Anyway, back to chatbot.

  1. ✅ Have LLM come up with a UI for me. Manually tweak if necessary.
  2. ✅ Refactor to pull all styling into a .css file
  3. ✅ Create a backend to handle the chatbot requests and responses.
  4. ✅ LLM to create a standard python module content ingestor to:
    • track rebuild time in a json file (will rebuild only the timestamp is after rebuild time stored)
    • extract text from a mdx, md or pdf file
    • load files as documents for embeddings
  5. ✅ create a python service module to:
    • load the documents embeddings vectorstore using FAISS through iteration
    • query the vectorstore for relevant documents based on user input
  6. ✅ Test this whole stack of modules and code
  7. ✅ talk to LLM about how best to store this vectorstore embeddings so it stays private and secure:
  8. ❌ Solution:
    • I will use aws cli to upload it to aws s3, closed bucket access with the exception of a specified aws lambdafunction
    • i will use the vectorstore in the lambda function to query it and return results to the user
    • configure aws iam permissions for aws lambda and aws s3
    • create aws lambda layers for the python libs i need that aws does not have and configure it in IaC for deployment
    • ✅convert python query code to FastAPI/Mangum so it can be uploaded to aws lambda
    • ✅test FastAPI code
    • deploy the FastAPI code to AWS Lambda using AWS SAM or Serverless Framework
    • deploy the lambda function using aws cli
    • configure chatbot UI to query aws lambda function for user input, secured using API Gateway with API tokens issued
    • use AWS Secrets Manager to store sensitive information like API keys and access tokens

This is a great opportunity to pick up Terraform as well.

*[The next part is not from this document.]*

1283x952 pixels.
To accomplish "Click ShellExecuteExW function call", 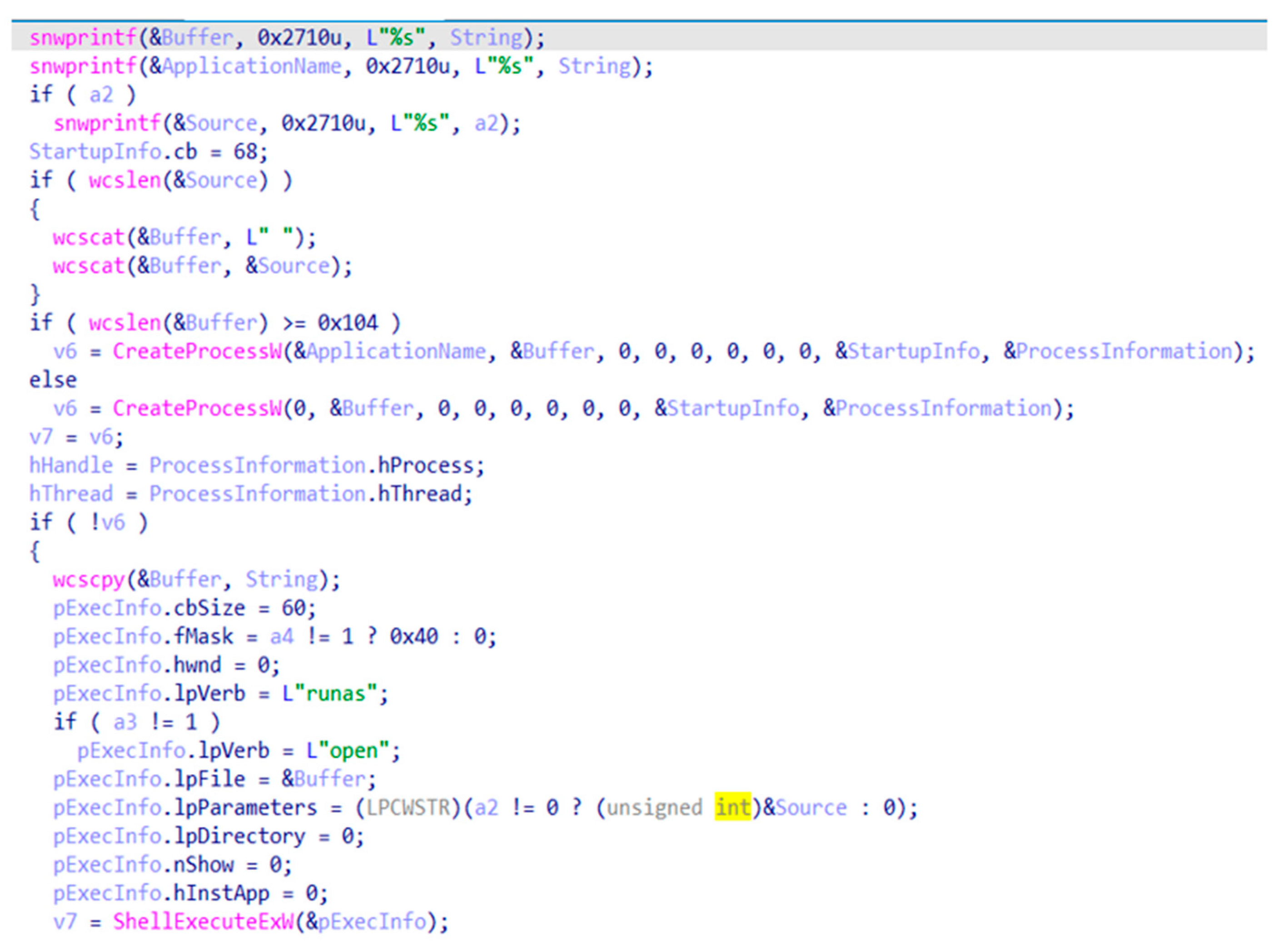I will click(x=204, y=922).
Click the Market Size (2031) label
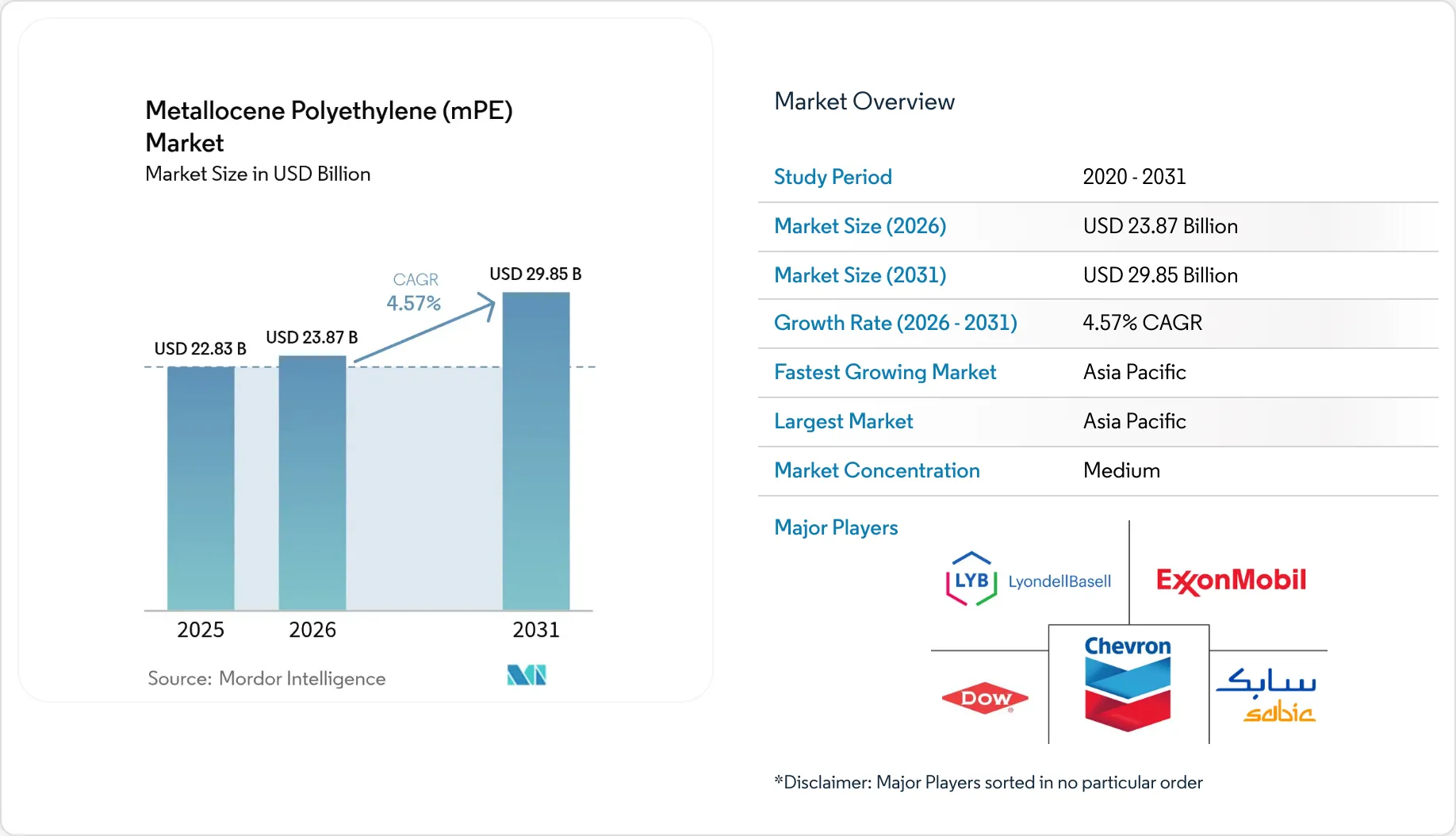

This is literally endless learning but here we go.


Terraform Tutorial

Inspired tutorial terraform basic flow

  1. Installing Terraform
    brew tap hashicorp/tap
    brew install hashicorp/tap/terraform
  2. apparently, i needed to upgrade my command line tools amd here is to hoping it doesn’t wreck my current setup.
    sudo rm -rf /Library/Developer/CommandLineTools
    sudo xcode-select --install

3. Add Terraform to ~/.zshrc

terraform -install-autocomplete

4. Invoke Docker from command line: open -a Docker 5. Tutorial summary steps:

# Create a new directory for your Terraform project
# create a .tf file
# write in that file
terraform init
terraform apply
docker ps
terraform destroy

OMG. I love it. so much better than Docker! and my bash scripts to set up and take down! 6. Going through AWS tutorial

  • will need terraform cli installed, aws cli installed, aws account with associated credentials
# Create a new directory for your Terraform project
mkdir terraform-aws-example
cd terraform-aws-example

# Create a main.tf file with the following content
touch main.tf

# had to pull an ami id from aws
terraform init
terraform fmt
terraform validate
vi main.tf
aws ssm get-parameters --names /aws/service/ami-amazon-linux-latest/amzn2-ami-hvm-x86_64-gp2 --region us-east-1
terraform apply
terraform show
terraform state list
terraform destroy

7. Using AWS SSM for free secret storing services:

pip install mangum
pip freeze > requirements.txt
aws ssm put-parameter --name "<path>" --value "<value>" --type "SecureString"
aws ssm describe-parameters --query "Parameters[*].Name"

8. AWS SAM local build:

sam build --use-container
sam local invoke --event event.json

9. There are two ways (free!) that we can store and access our vectors:

pip install pinecone
  • store the vectors in a file, in aws s3, that aws lambda downloads in its /tmp dir as needed. but this is a bad idea because it will try to download it or, we have to implement some caching strategy
  • store the vectors as an encrypted aws lambda layer (<250mb) that we can access from our lambda function)
cd backend
mkdir -p python/faiss_index
cp faiss_index/* python/faiss_index/
zip -r chatbot_faiss_layer.zip python

10. Decision: I will implement the first version as a aws lambda layer, then I will implement it to pull from Pinecone.